_REQUIRED ACTION_
Every record is to be printed exactly as written, and any picture in it is skipped.

Saved entries
-------------------------

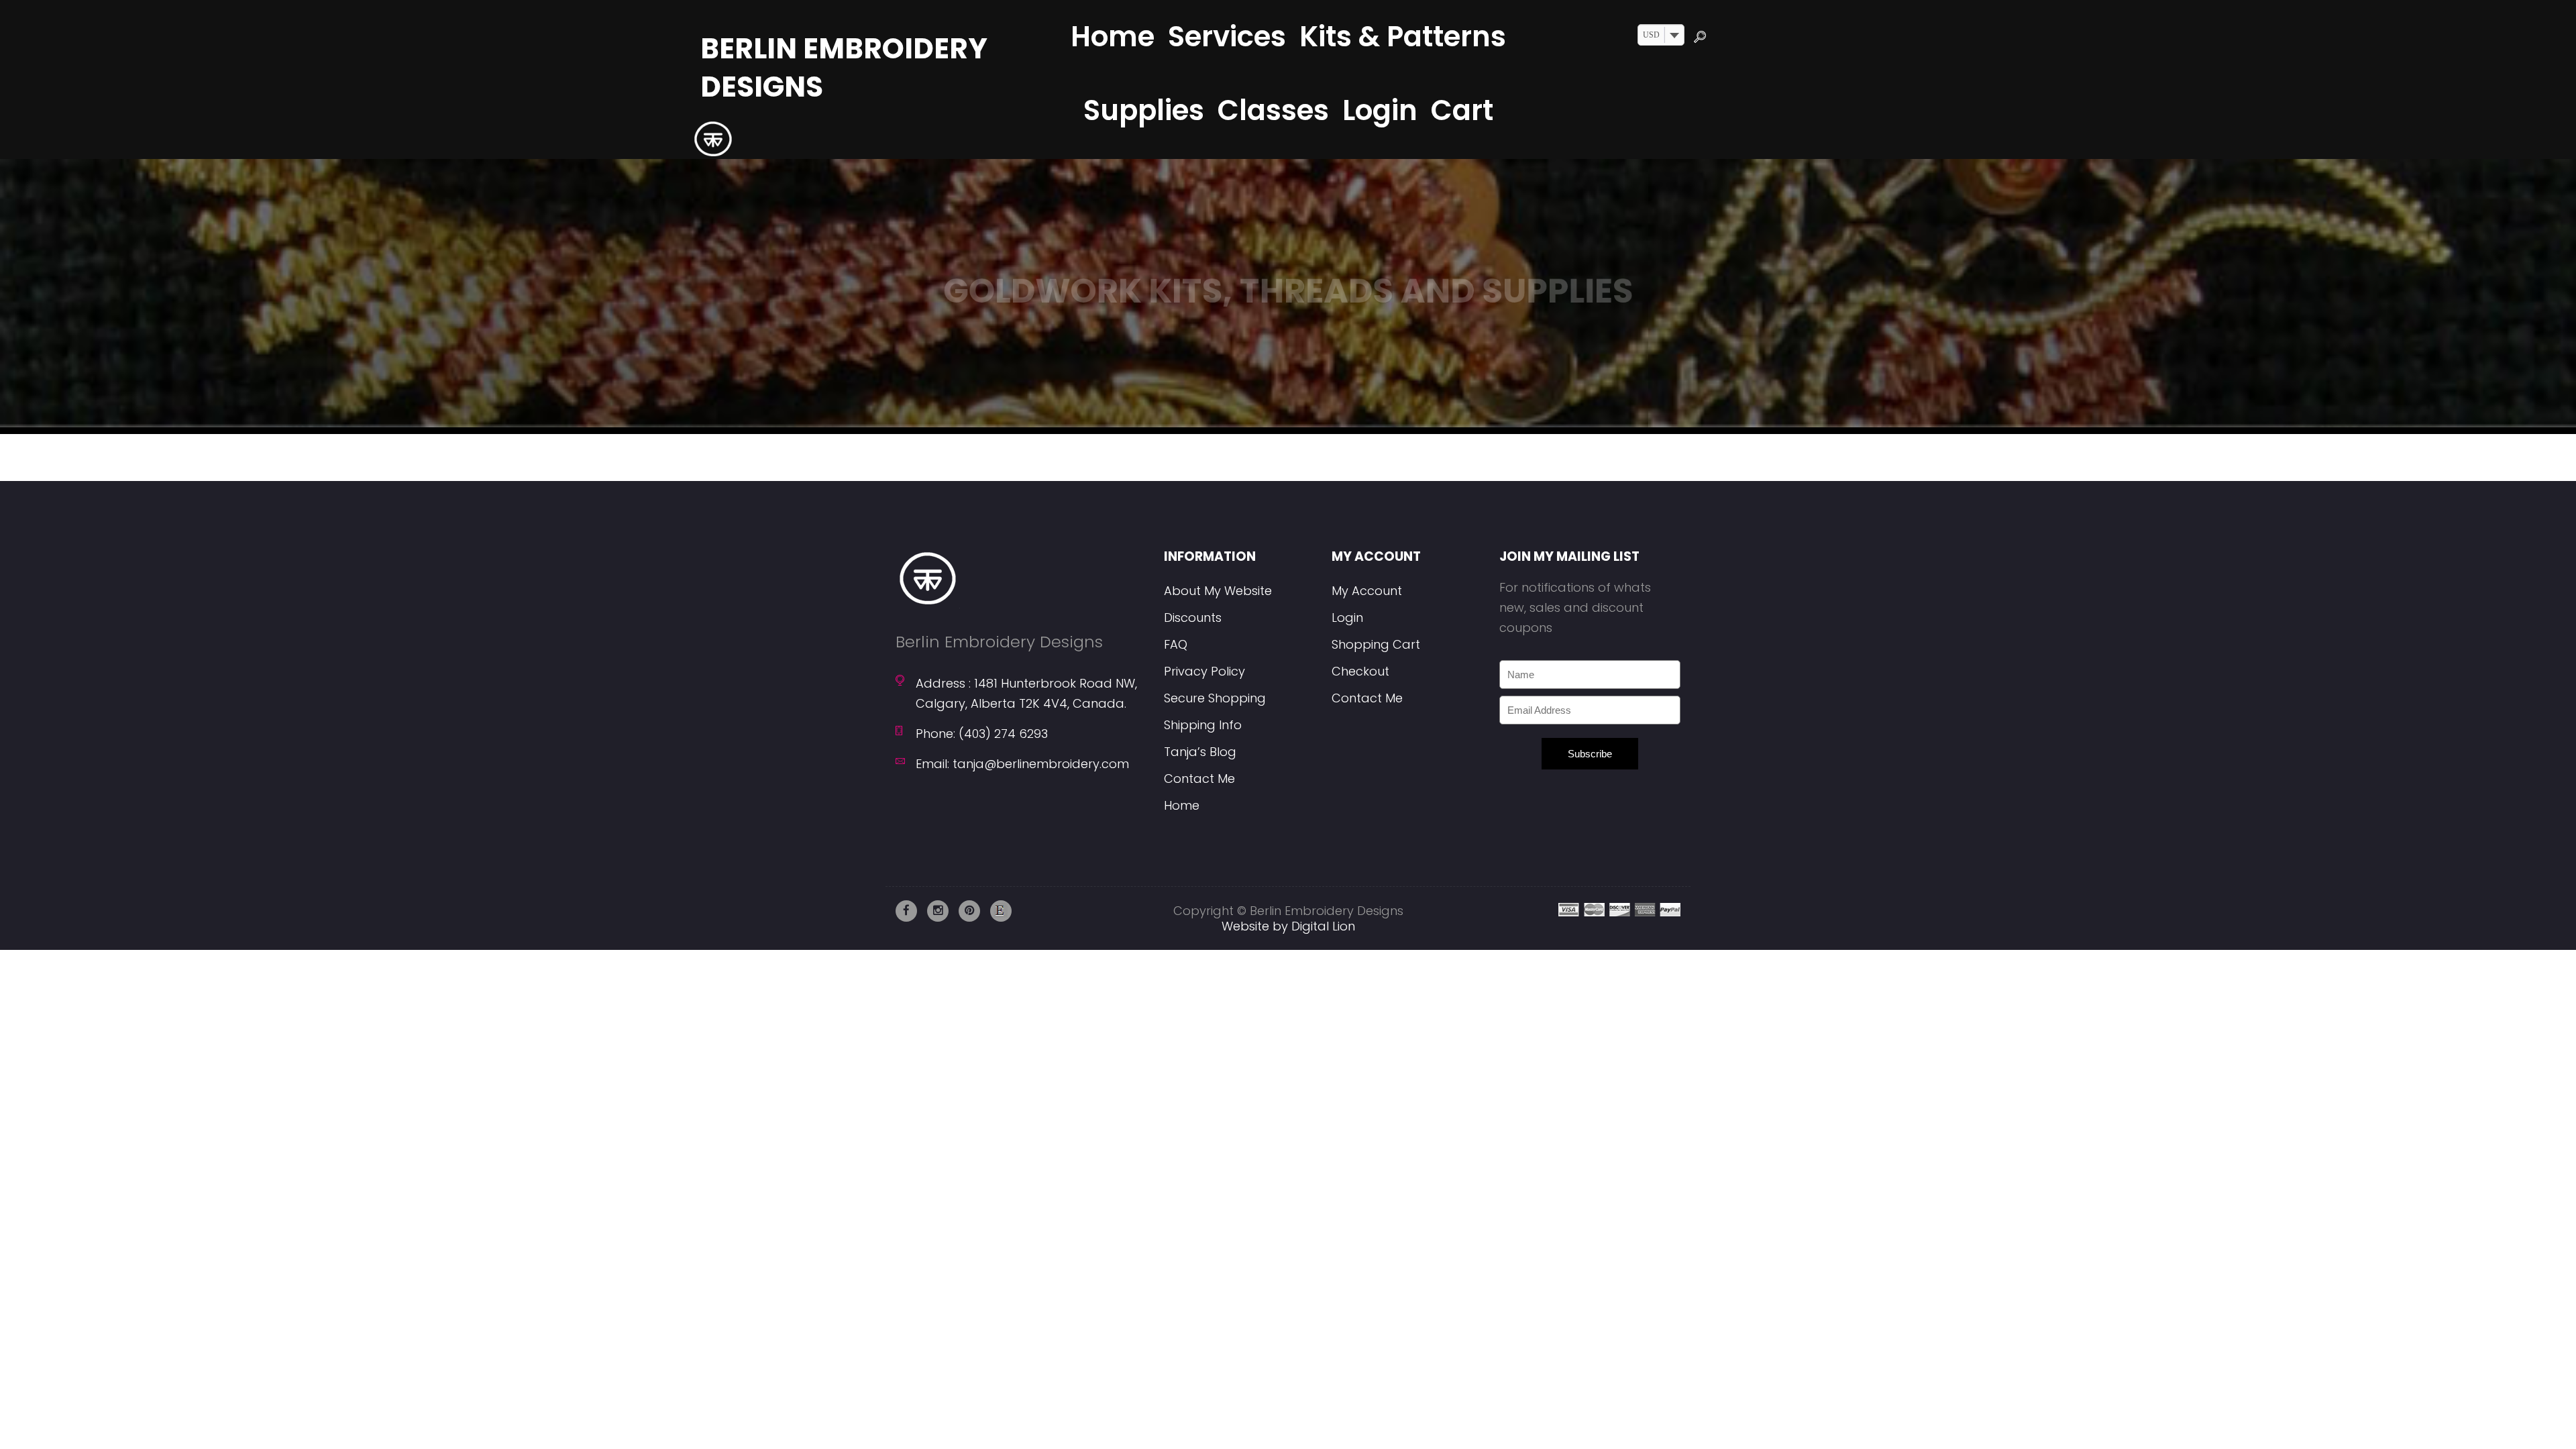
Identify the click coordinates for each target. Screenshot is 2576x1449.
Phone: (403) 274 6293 (982, 733)
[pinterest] (969, 911)
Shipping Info (1203, 724)
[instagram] (938, 911)
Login (1347, 617)
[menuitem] (1112, 37)
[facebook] (906, 911)
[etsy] (1001, 911)
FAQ (1175, 644)
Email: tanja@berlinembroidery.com (1022, 763)
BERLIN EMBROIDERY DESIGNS (843, 68)
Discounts (1193, 617)
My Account (1367, 590)
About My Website (1218, 590)
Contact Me (1199, 778)
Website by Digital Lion (1288, 926)
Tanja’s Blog (1200, 751)
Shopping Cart (1376, 644)
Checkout (1360, 671)
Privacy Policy (1204, 671)
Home (1181, 805)
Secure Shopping (1215, 698)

-------------------------

_OUTPUT OF THE TASK_
Identify the click coordinates for each target. Screenshot is 2576x1449.
Phone: (403) 274 6293 (982, 733)
[pinterest] (969, 911)
Shipping Info (1203, 724)
[instagram] (938, 911)
Login (1347, 617)
[menuitem] (1112, 37)
[facebook] (906, 911)
[etsy] (1001, 911)
FAQ (1175, 644)
Email: tanja@berlinembroidery.com (1022, 763)
BERLIN EMBROIDERY DESIGNS (843, 68)
Discounts (1193, 617)
My Account (1367, 590)
About My Website (1218, 590)
Contact Me (1199, 778)
Website by Digital Lion (1288, 926)
Tanja’s Blog (1200, 751)
Shopping Cart (1376, 644)
Checkout (1360, 671)
Privacy Policy (1204, 671)
Home (1181, 805)
Secure Shopping (1215, 698)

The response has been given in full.